The 1.85:1/1080p/AVC-encoded image from Anchor Bay is imperfect but mostly good, much like the film itself. The film features period-appropriate mise-en-scène and lighting, and much of The Butler has a warm, soft appearance by design. Detail is adequate but texture and clarity are not as pristine as HD enthusiasts might expect, though I suspect much of this is intentional. Colors are often bold and nicely saturated, and skin tones are accurate. Black levels are mediocre: blacks are downright inky but black crush is often apparent. I noticed no big issues with aliasing or noise reduction, and the transfer likely replicates the theatrical experience.

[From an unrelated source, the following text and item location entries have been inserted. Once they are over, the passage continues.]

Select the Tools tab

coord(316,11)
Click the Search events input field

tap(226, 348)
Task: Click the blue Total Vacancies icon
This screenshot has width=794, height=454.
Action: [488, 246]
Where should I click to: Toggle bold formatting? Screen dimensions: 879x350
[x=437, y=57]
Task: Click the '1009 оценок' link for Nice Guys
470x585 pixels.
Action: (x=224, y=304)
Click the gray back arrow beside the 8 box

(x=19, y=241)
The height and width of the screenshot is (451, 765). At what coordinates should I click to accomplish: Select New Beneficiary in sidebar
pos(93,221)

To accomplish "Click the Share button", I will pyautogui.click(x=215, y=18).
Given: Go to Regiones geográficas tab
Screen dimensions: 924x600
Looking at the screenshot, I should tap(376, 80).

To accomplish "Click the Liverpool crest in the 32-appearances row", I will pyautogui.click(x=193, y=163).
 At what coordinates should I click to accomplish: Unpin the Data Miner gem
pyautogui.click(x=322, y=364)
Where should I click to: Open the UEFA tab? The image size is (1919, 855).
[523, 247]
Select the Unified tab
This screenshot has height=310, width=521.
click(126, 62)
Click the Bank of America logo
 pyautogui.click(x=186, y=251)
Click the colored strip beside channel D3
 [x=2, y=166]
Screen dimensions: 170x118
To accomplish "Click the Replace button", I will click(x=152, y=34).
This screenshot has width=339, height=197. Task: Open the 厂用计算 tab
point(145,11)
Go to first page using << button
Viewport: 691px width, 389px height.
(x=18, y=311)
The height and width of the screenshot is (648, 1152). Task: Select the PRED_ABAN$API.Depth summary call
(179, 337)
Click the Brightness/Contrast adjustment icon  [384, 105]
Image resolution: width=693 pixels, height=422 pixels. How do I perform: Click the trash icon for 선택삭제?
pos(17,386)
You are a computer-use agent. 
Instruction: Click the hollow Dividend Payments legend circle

The 5.1 DTS-HD Master Audio soundtrack is subtly effective. This is a dialogue heavy film, and said dialogue is presented in perfectly clarity, whether delivered from the center channel or directionally through the surround speakers. There are a few action effects, but the surrounds and subwoofer mostly support ambient effects and score. All elements are layered appropriately, and the overall clarity is good. Spanish and French 5.1 Dolby Digital mixes are also included, as are English SDH and Spanish subtitles.
PACKAGING AND EXTRAS:
This two-disc "combo pack" includes the Blu-ray, a DVD copy of the film, and an UltraViolet HD digital copy. The discs are packed in a standard Blu-ray case, which is wrapped in a matching slipcover. Lee Daniels' The Butler: An American Story (22:04/HD) is a brief but informative documentary about the production, and The Original Freedom Riders (3:52/HD) features comments from real-life participants on the Freedom Bus ride. There are a number of Deleted Scenes (21:07/HD), as well as a Gag Reel (5:12/HD) and the "You and I Ain't Nothin' No More" Music Video by Lenny Kravitz and Gladys Knight (2:22/HD).
Although Lee Daniels' The Butler is only loosely inspired by the life of Eugene Allen, who served as White House butler during eight presidential administrations, it features strong performances by Forest Whitaker and Oprah Winfrey and a compelling dramatic arc about a father and son with differing approaches to Civil Rights advocacy. Anchor Bay's Blu-ray features acceptable picture and sound and a few bonus features. On the strength of the film, Lee Daniels' The Butler is Highly Recommended.